La droite marque son territoire
Valérie Pécresse, François Baroin, Patrick Ollier, tous ministres, Christian Jacob, président du groupe UMP à l’Assemblée, Yvan Lachaud, président des députés Nouveau Centre, Jean-François Copé, président de l’UMP, et enfin, last but not least, le président Sarkozy en personne: la troupe de Hollande avait à peine sorti sa première proposition concrète des tranchées d’une campagne encore bien molle que la droite défouraillait comme un seul homme, et au canon, général en tête.
Touche pas à mon quotient familial! Tire d’abord, on causera après. Il faut marquer son territoire: la famille, c’est l’affaire de la droite. Quelque chose de viscéral, qui vient de loin, de l’empreinte judéo-chrétienne, de la devise pétainiste «travail, famille patrie». La gauche, vue d’en face, c’est 1968, l’amour libre et la défense du mariage homosexuel.
L’occasion était trop belle, sous couvert de la défense de la politique familiale, d’accrocher l’électorat conservateur et la classe moyenne supérieure.
Car enfin, ce fameux quotient familial est injuste et inégalitaire. Michel Sapin et Manuel Valls, les deux lieutenants de Hollande qui ont annoncé sa réforme en cas d’élection de leur champion, ne l’ont pas dit les premiers. Un rapport du très austère Conseil des prélèvements obligatoires, en date de mai 2011, démontrait que le quotient familial «offrait un avantage fortement concentré au bénéfice des ménages disposant des revenus les plus élevés».
Lundi, le quotidien économique «Les Échos», peu connu pour ses dérives socialistes, arrivait aux mêmes conclusions. Le quotient familial qui détermine les réductions fiscales accordées aux ménages en fonction de leurs revenus et du nombre de leurs enfants date de l’après-guerre. Il a besoin d’être réformé, tout autant que la mission de l’enseignant qui date de 1950, comme le soulignait à juste titre Nicolas Sarkozy la semaine dernière à Poitiers.

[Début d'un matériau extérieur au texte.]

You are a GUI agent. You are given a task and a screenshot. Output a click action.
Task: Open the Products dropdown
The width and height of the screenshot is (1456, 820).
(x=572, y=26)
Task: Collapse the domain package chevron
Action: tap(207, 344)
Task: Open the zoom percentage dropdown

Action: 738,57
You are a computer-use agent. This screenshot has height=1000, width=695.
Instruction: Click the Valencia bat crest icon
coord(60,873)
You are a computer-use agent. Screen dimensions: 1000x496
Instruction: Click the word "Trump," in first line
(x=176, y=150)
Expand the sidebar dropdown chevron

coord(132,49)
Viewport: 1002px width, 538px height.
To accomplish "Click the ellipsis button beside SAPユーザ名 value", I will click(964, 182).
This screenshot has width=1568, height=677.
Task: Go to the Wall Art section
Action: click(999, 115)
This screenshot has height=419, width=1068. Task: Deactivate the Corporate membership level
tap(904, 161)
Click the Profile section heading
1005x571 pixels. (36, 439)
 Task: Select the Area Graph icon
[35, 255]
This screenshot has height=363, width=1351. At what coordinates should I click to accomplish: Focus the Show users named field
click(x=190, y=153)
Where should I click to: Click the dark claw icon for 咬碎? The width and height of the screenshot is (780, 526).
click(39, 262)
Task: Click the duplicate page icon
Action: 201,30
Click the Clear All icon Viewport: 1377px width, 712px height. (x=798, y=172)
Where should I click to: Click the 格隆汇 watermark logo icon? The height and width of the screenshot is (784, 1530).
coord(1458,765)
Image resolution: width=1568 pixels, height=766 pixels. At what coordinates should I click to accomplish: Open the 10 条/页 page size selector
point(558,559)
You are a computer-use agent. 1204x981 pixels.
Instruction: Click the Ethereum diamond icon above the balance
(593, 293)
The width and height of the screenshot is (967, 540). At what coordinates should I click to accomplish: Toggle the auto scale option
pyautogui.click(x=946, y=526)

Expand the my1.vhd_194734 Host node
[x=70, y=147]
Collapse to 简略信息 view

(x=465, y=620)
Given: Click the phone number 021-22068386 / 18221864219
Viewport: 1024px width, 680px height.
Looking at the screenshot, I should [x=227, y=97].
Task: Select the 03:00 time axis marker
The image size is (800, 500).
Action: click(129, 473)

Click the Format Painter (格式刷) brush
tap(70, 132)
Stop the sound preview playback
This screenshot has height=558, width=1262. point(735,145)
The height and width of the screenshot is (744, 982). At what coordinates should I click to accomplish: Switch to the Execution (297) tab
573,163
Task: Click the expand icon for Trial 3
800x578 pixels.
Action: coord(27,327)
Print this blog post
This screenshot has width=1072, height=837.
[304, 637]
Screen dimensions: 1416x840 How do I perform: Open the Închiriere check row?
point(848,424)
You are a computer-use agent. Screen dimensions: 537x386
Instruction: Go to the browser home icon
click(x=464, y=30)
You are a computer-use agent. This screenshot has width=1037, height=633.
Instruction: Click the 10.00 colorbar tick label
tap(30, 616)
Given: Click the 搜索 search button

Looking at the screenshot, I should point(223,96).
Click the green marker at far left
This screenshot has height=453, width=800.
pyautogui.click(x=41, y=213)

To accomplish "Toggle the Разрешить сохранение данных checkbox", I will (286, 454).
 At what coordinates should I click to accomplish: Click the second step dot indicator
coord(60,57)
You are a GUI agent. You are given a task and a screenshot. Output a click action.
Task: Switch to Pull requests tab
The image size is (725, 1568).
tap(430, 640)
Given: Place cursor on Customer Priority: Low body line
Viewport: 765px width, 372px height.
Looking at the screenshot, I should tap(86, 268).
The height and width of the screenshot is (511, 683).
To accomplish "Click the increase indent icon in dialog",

Répondant brièvement hier après-midi sur son compte Tweeter qu’il ne supprimera pas mais réformera, François Hollande persiste, selon la formule de Mitterrand, à laisser du temps au temps dans cette campagne. C’est une stratégie à risques. La réforme du quotient familial est un bon sujet. Il aurait pu le vendre lui-même aux électeurs pour en tirer bénéfice. Au lieu de quoi le message est brouillé. Qu’il confie donc la promotion de ses bonnes idées à Xavier Niel !
Hier, le patron de Free n’a pas tourné autour du pot pour flinguer l’adversaire. «On vous presse comme des citrons, c’est nous les pigeons, on en a ras-le-bol de se faire arnaquer» a-t-il lancé aux consommateurs pour dénoncer les prix des opérateurs traditionnels de la téléphonie mobile. C’est clair, net, et bon pour le porte-monnaie des plus modestes. Comme la réforme du quotient familial.